Does the description disclose side effects, auth requirements, rate limits, or destructive behavior?

No annotations are provided, so the description carries full burden. It states this is a deletion operation but doesn't disclose critical behavioral traits: whether deletion is permanent, if it requires specific RBAC permissions, what happens to associated resources, or error conditions. For a destructive operation with zero annotation coverage, this minimal disclosure is inadequate.

Agents need to know what a tool does to the world before calling it. Descriptions should go beyond structured annotations to explain consequences.

Conciseness4/5

Is the description appropriately sized, front-loaded, and free of redundancy?

The description is well-structured with clear sections (purpose, Args, Returns) and uses minimal words to convey essential information. Every sentence serves a purpose: the first states the action, the Args explain parameters, and Returns indicates outcome. It could be slightly more concise by integrating parameter explanations into a single paragraph.

Shorter descriptions cost fewer tokens and are easier for agents to parse. Every sentence should earn its place.

Completeness3/5

Given the tool's complexity, does the description cover enough for an agent to succeed on first attempt?

Given this is a destructive operation with 3 parameters, 0% schema coverage, no annotations, and no output schema, the description is moderately complete. It covers the basic purpose and parameters adequately but lacks crucial context about behavioral implications, error handling, and relationship to sibling tools. The Returns section is vague ('Status of the deletion operation') without specifying format or possible values.

Complex tools with many parameters or behaviors need more documentation. Simple tools need less. This dimension scales expectations accordingly.

Parameters4/5

Does the description clarify parameter syntax, constraints, interactions, or defaults beyond what the schema provides?

Schema description coverage is 0%, so the description must compensate. It provides clear semantic explanations for all three parameters (context_name, namespace, name) in the Args section, adding meaningful context beyond the bare schema. The parameter documentation is complete and helpful, though it doesn't explain format constraints or provide examples.

Input schemas describe structure but not intent. Descriptions should explain non-obvious parameter relationships and valid value ranges.

Purpose4/5

Does the description clearly state what the tool does and how it differs from similar tools?

The description clearly states the action ('Delete') and resource ('a pod from the specified namespace'), making the purpose immediately understandable. It distinguishes from siblings like pod_list or pod_detail by specifying deletion rather than listing or viewing. However, it doesn't explicitly differentiate from other deletion tools like deployment_delete or configmap_delete beyond the resource type.

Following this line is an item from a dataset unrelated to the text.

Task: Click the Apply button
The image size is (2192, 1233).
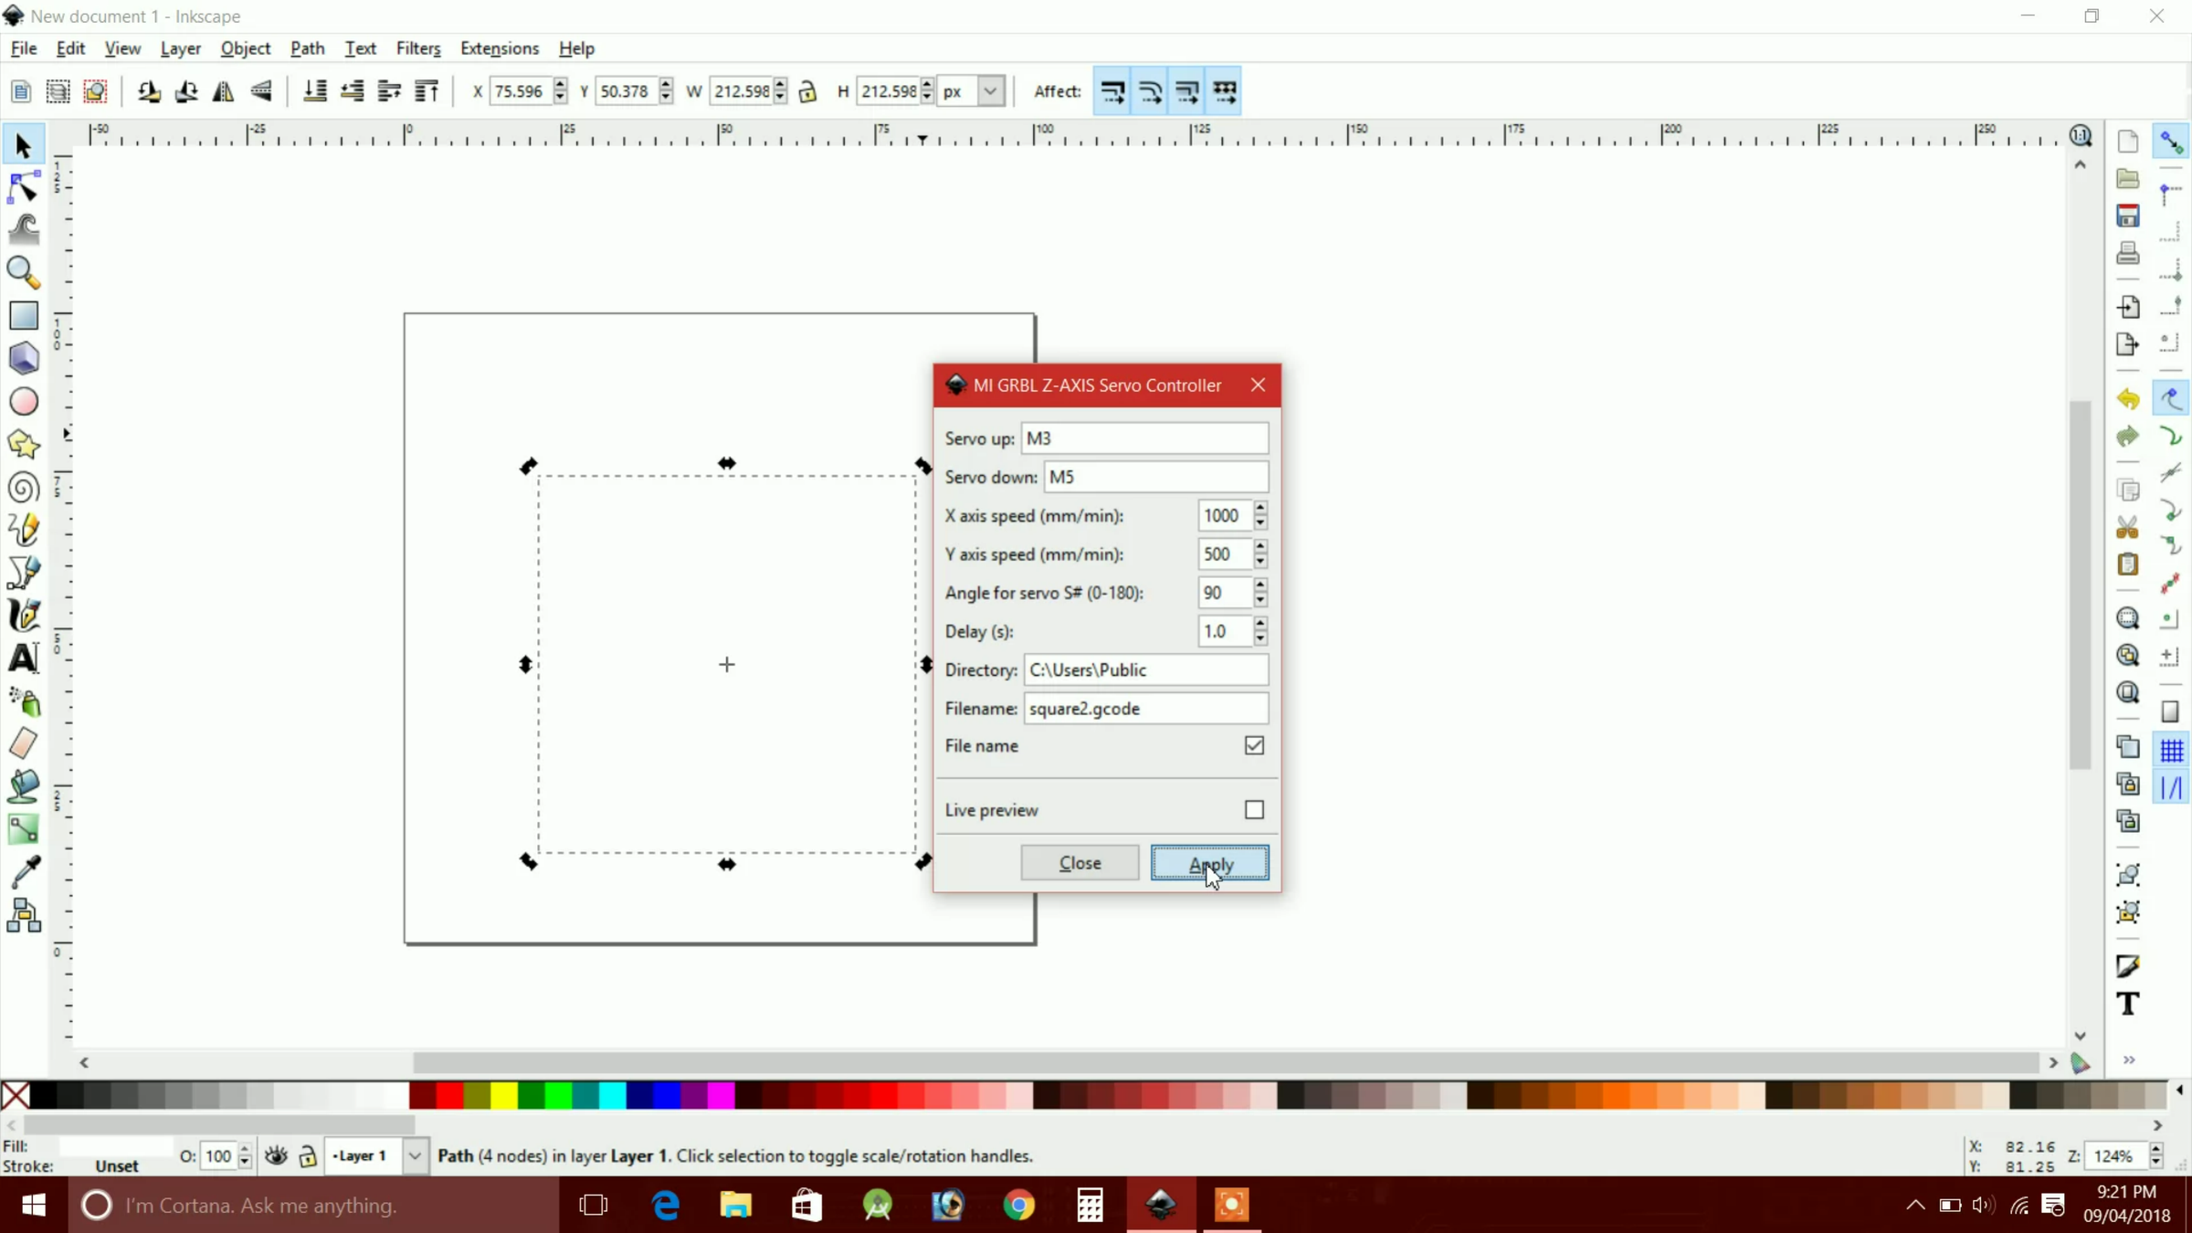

Agents choose between tools based on descriptions. A clear purpose with a specific verb and resource helps agents select the right tool.

Usage Guidelines2/5

Does the description explain when to use this tool, when not to, or what alternatives exist?

The description provides no guidance on when to use this tool versus alternatives. It doesn't mention prerequisites (e.g., needing appropriate permissions), consequences of deletion, or when to choose this over other pod-related tools like pod_update. With many sibling tools available, this lack of contextual guidance is a significant gap.

Agents often have multiple tools that could apply. Explicit usage guidance like "use X instead of Y when Z" prevents misuse.